Thurlow adjusted his chair. Turned on the desk lamp. Turned it off. This was all wrong. The angle, the shot, the lighting. He felt like an anchorman for the nightly news. No affect for the relay of trauma, no stake in its outcome. This would not do for broadcast into every home in America. After all, it wasn’t like he didn’t know what happened to a cult leader’s footage in the aftermath of a siege. Especially if people died. Especially if the cult leader died.

He looked at the camera again. He went: Roll tape, and said, “Now, look: I am not a crazy.”

But it was impossible to maintain the pretense of dignity with his earpiece vibrating every two seconds. It had been vibrating for hours. It was vibrating now. The Helix was in the news, and everyone wanted to know, What the hell. What the hell, Thurlow?

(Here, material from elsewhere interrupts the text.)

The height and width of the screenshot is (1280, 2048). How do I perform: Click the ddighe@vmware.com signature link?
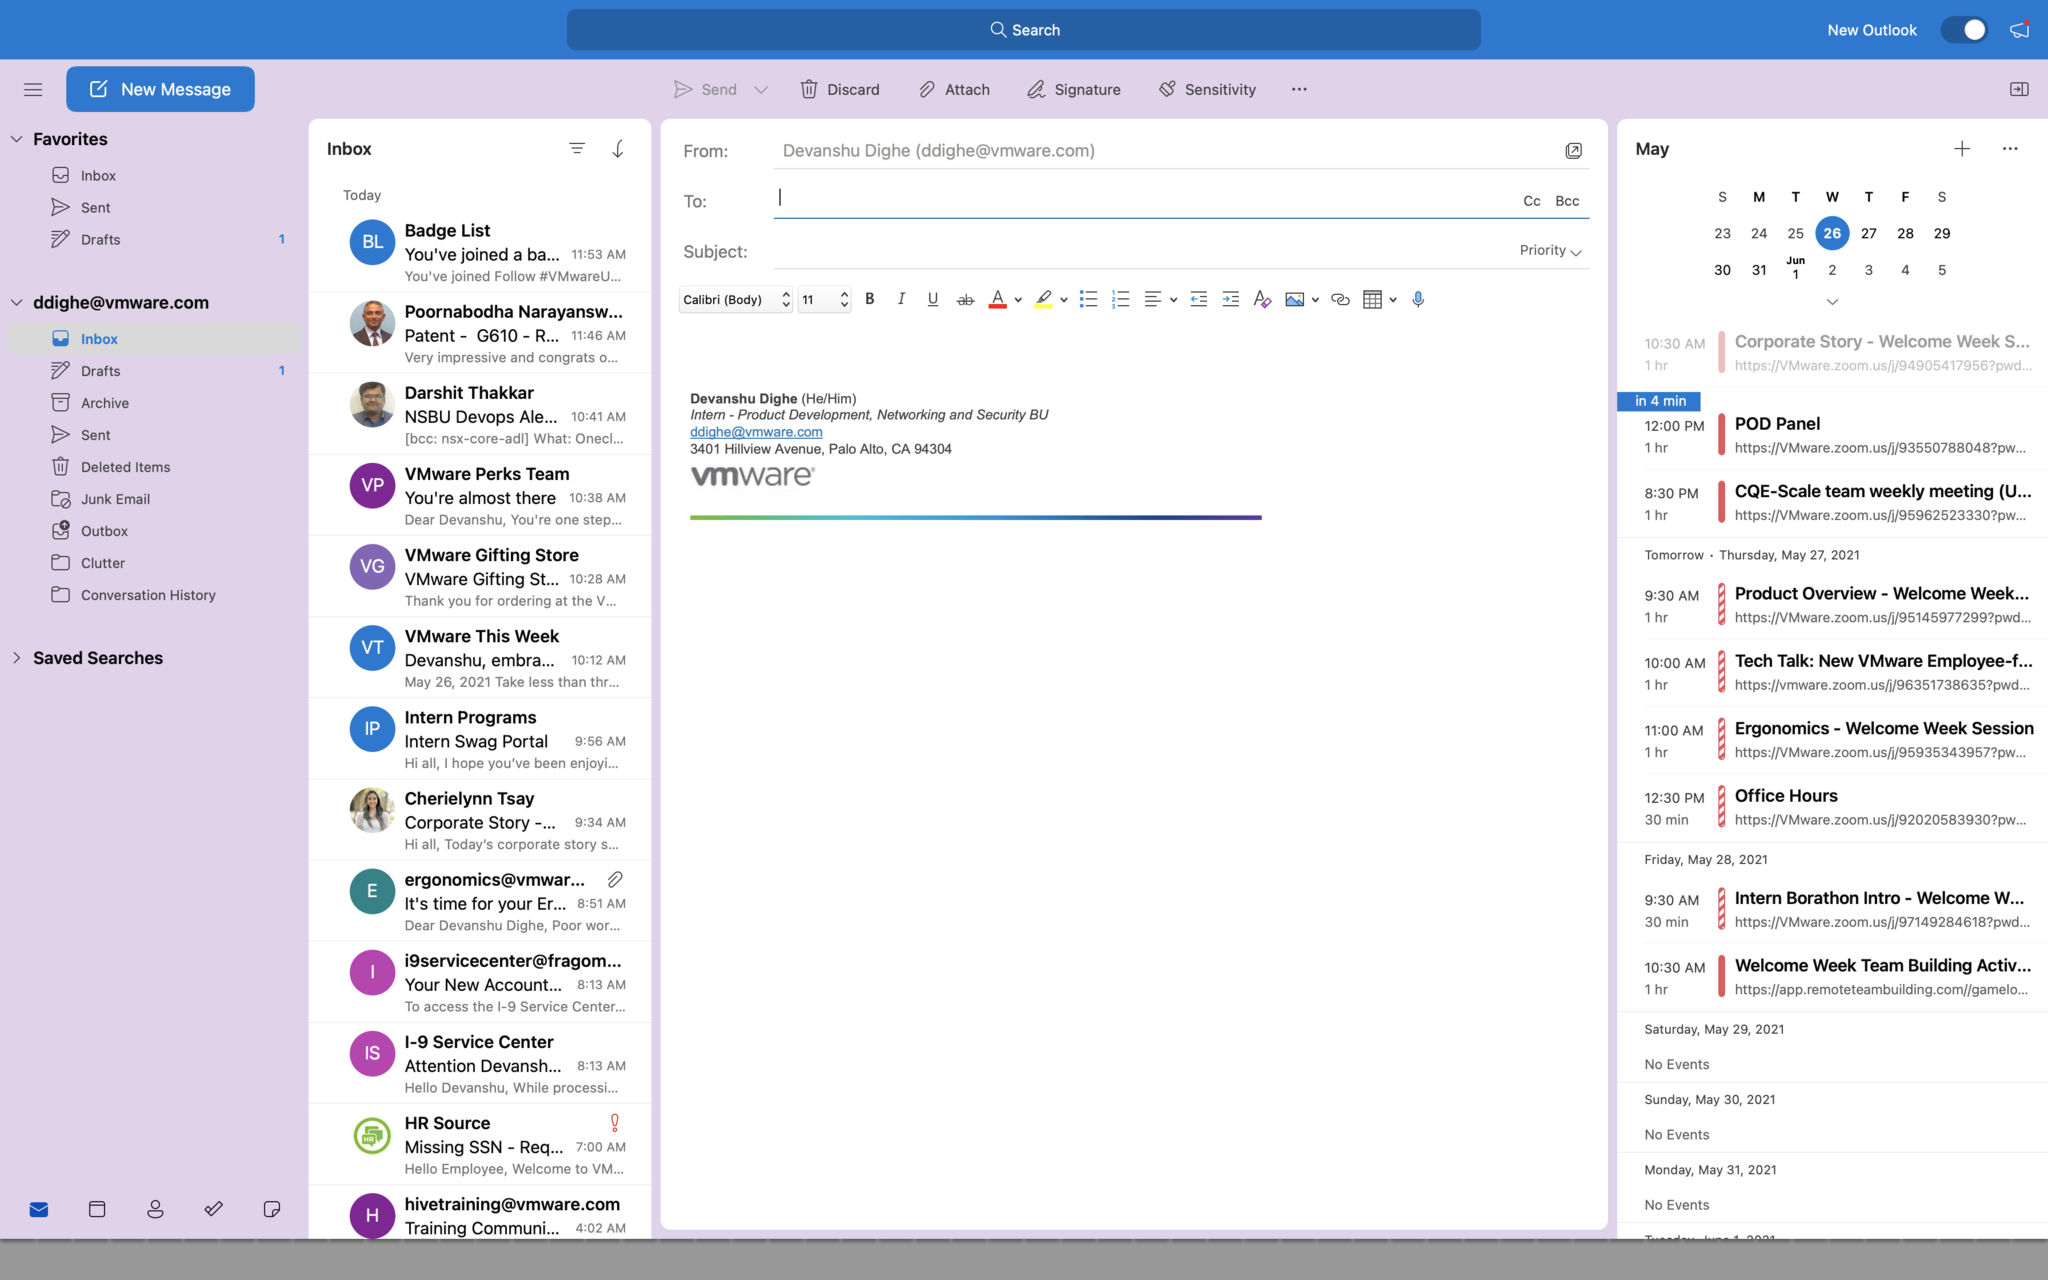[756, 432]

What have you done? He took every fifth call. This time it was Norman, bearing word: The hoods were a bust. They didn’t breathe or wick, and one of the artists—he was calling them artists—the Indian, was getting a rash.

In the meantime, three calls had been forwarded to his voicemail. The messages were brief. They said: What the hell. Also: Close the blinds. It was hard to know what forces would mass out there against him, but he expected the usual: special ops, trained to kill.

But don’t worry, Dean said. Message four. The house could take it.

He looked back at the camera. He felt a little sick.

01:41:11:09: What else should I say for starters? Nobody wants to hurt this much. Even people who court the hurt, who
need
the hurt by way of self-recrimination and penance—they do not want this much of it.

And not for this long. Because after this long, it’s hard to acknowledge that hurt—
this
hurt—resolves into years of poor judgment.

On his computer:
If my wife comes here with Ida jubhjjjjjjjjjjjjjjjjjjjjjjjjjjjjjjjj.
He lifted his head and felt where the keyboard had imprinted his cheek. He was in his study. Floor-to-ceiling bookshelves that receded into the wall. He had planned this room down to the grain of its boards, and yet its blessing was owed to chance. The lights were energy conscious and would turn off for lack of movement after five minutes. This meant that whenever he got to self-immolating about the past, the overheads would go dark and he would come round. Only this time, he’d fallen asleep.

Norman was at the door. He said, “Working on your speech? Great,” and he marched in to have a look. Thurlow hid the screen.